Why FlutterFlow? We chose FlutterFlow for its seamless Firebase integration, allowing us to easily fetch, store, and display real-time stock data without extra complexity. Additionally, FlutterFlow offers powerful graph rendering, ideal for our stock trend visualizations.
Visualization & Explanation Generation By integrating agentic web scraping capabilities, we enhanced our explanations with real-time analytics and relevant news articles, providing a comprehensive, data-backed decision-making tool.
Perplexity:
We integrated Perplexity Sonar to enhance our decision-making process by fetching real-time financial news relevant to each stock. This allowed our analysis agent to incorporate market sentiment and recent events, providing contextual explanations for each trading decision. By combining quantitative predictions from our CUDA-accelerated models with qualitative insights from Perplexity, we created a more comprehensive and transparent trading system.
Rox & Agentic Workflow:
Our project aligns with Rox's focus on agentic workflows, leveraging LLMs for context fetching, prompt orchestration, and tool calling to complete a complex financial workflow. Our trading system integrates real-time market analysis, predictive modeling, and automated decision-making to streamline stock market insights.

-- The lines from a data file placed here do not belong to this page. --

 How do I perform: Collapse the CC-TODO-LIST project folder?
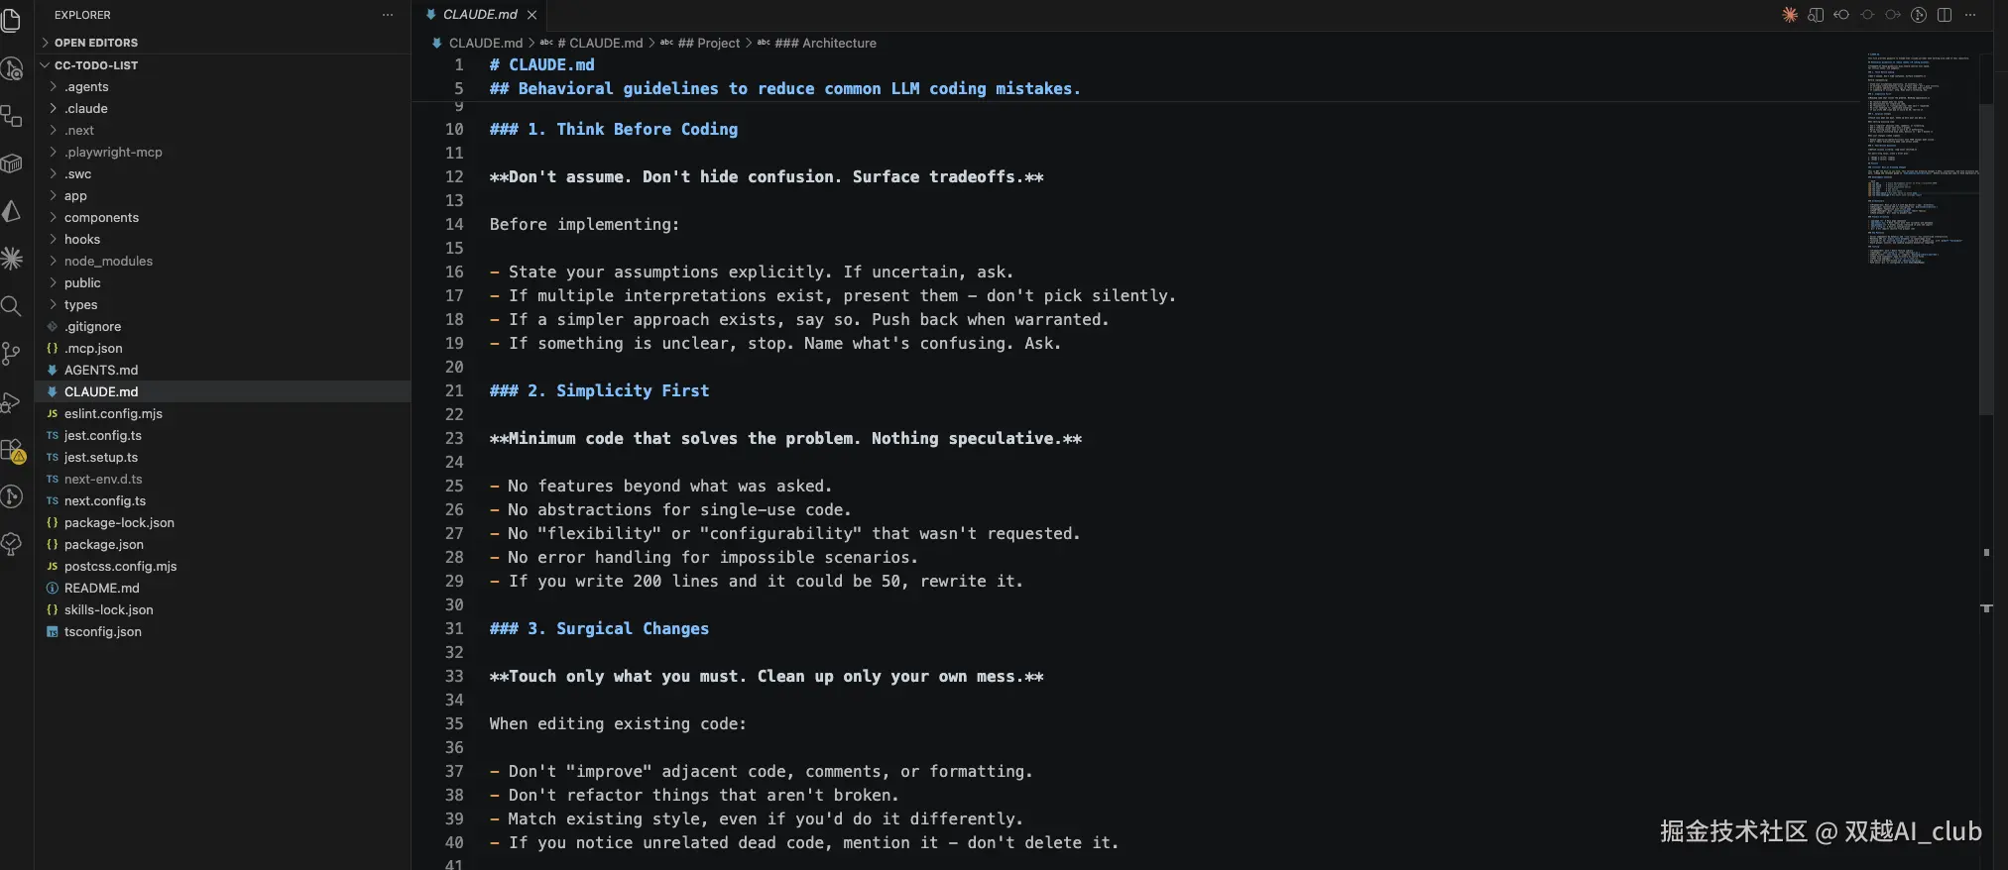tap(96, 65)
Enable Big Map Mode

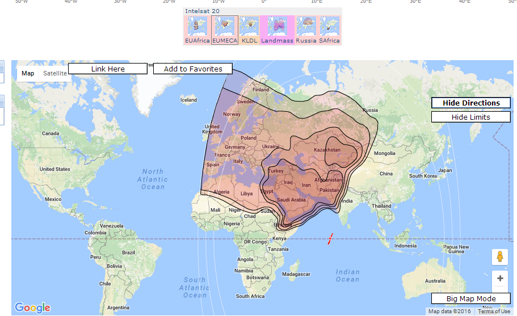tap(470, 298)
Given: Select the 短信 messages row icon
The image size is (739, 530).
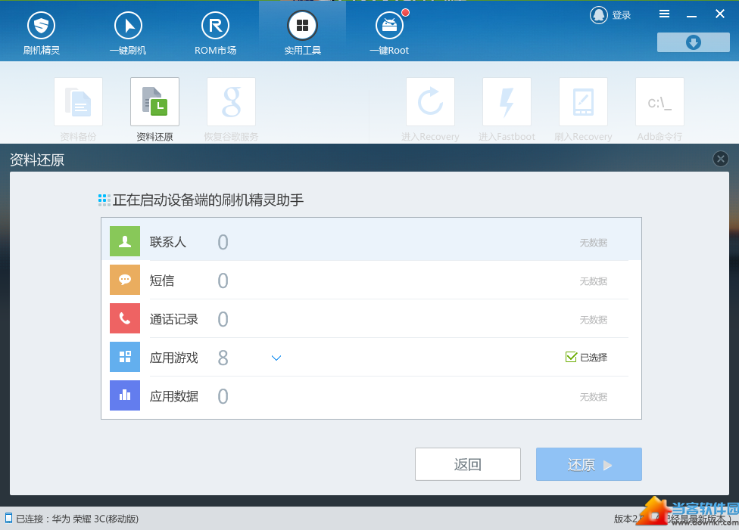Looking at the screenshot, I should 125,280.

More details on our system diagram and architecture can be found on this document.

Tesla Challenge:
Analyzing video with VLMs is hard. Gemini and Qwen provide decent models that can process video, but in our testing we found them to be lackluster for Tesla's needs. Given the time constraints, we attempted to optimize our challenge approach through an orchestration of image chunking and prompting.

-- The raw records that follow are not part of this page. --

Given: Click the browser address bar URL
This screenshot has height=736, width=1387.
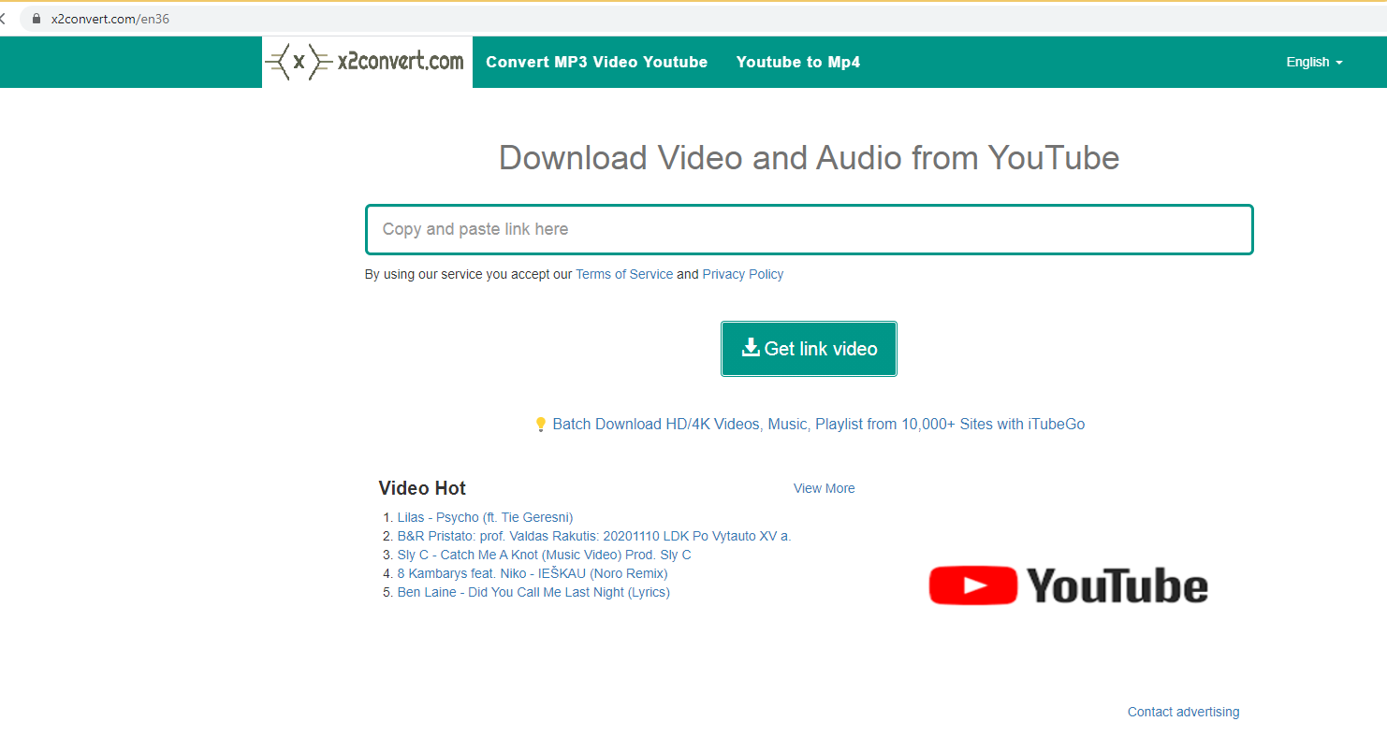Looking at the screenshot, I should pyautogui.click(x=110, y=19).

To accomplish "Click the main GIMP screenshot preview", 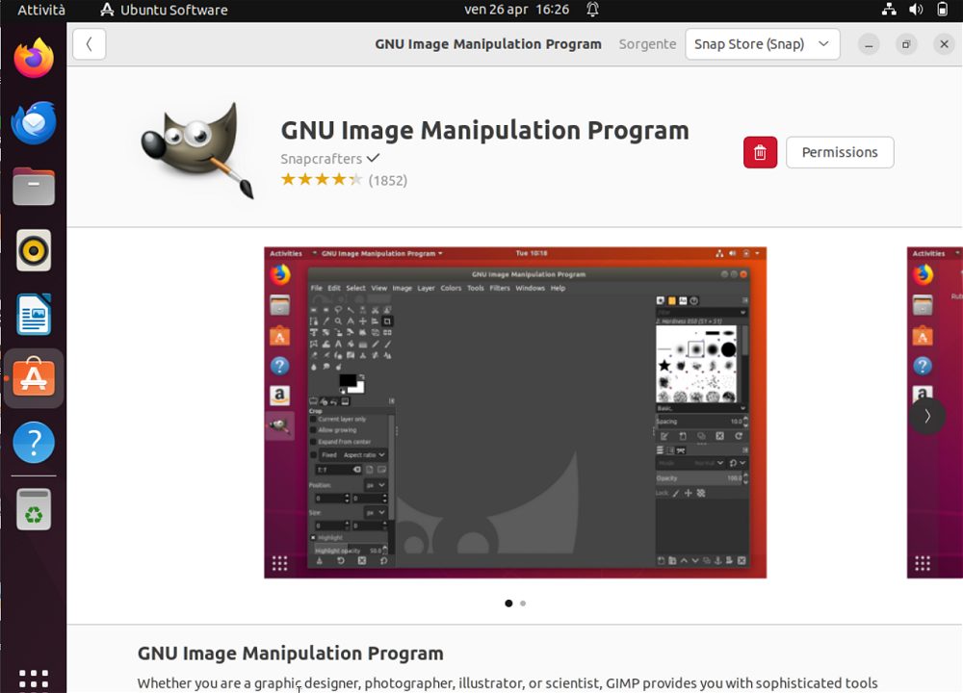I will pos(515,412).
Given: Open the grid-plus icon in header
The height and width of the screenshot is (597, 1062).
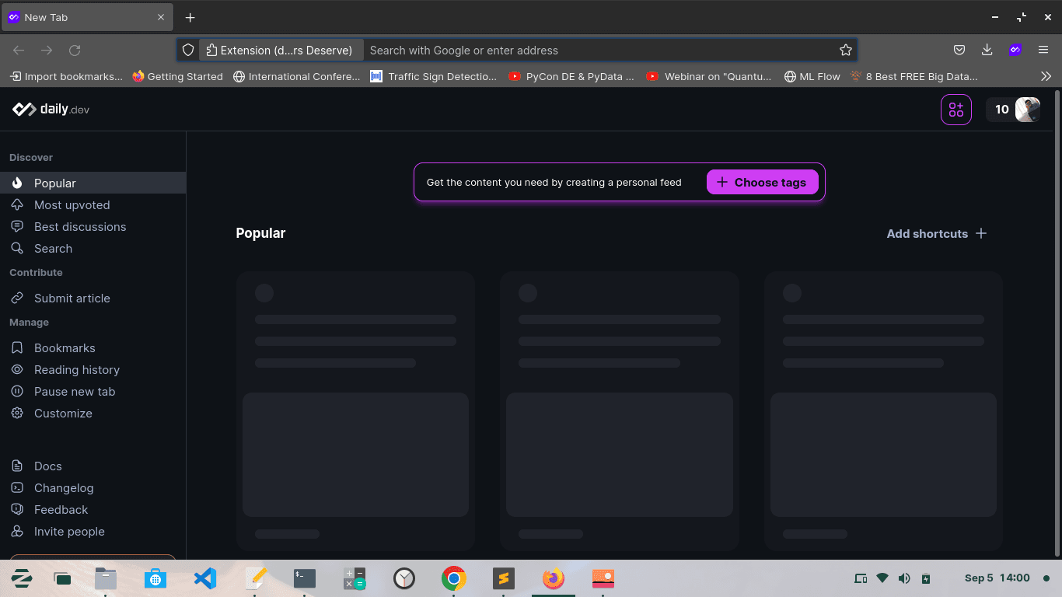Looking at the screenshot, I should tap(955, 110).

The idea: Instead of processing a video, we split the mp4 into jpeg frames -- the attached Tesla diagram visualizes the following: In chunks of 3, we analyze a subset of frames from the video in parallel. This allows the VLM to see how the video changes within a short interval (for example, 3 frames may show the car moving forward or turning right).
If we cut the entire video into frames and run it all through a VLM in parallel, we can quickly gain a holistic analysis of the video contents and how it changes over time. We then combine all of this information and pass it into an LLM to reason on the information. Finally, it works with an output validation LLM to choose an option from {A, B, C, D, E}.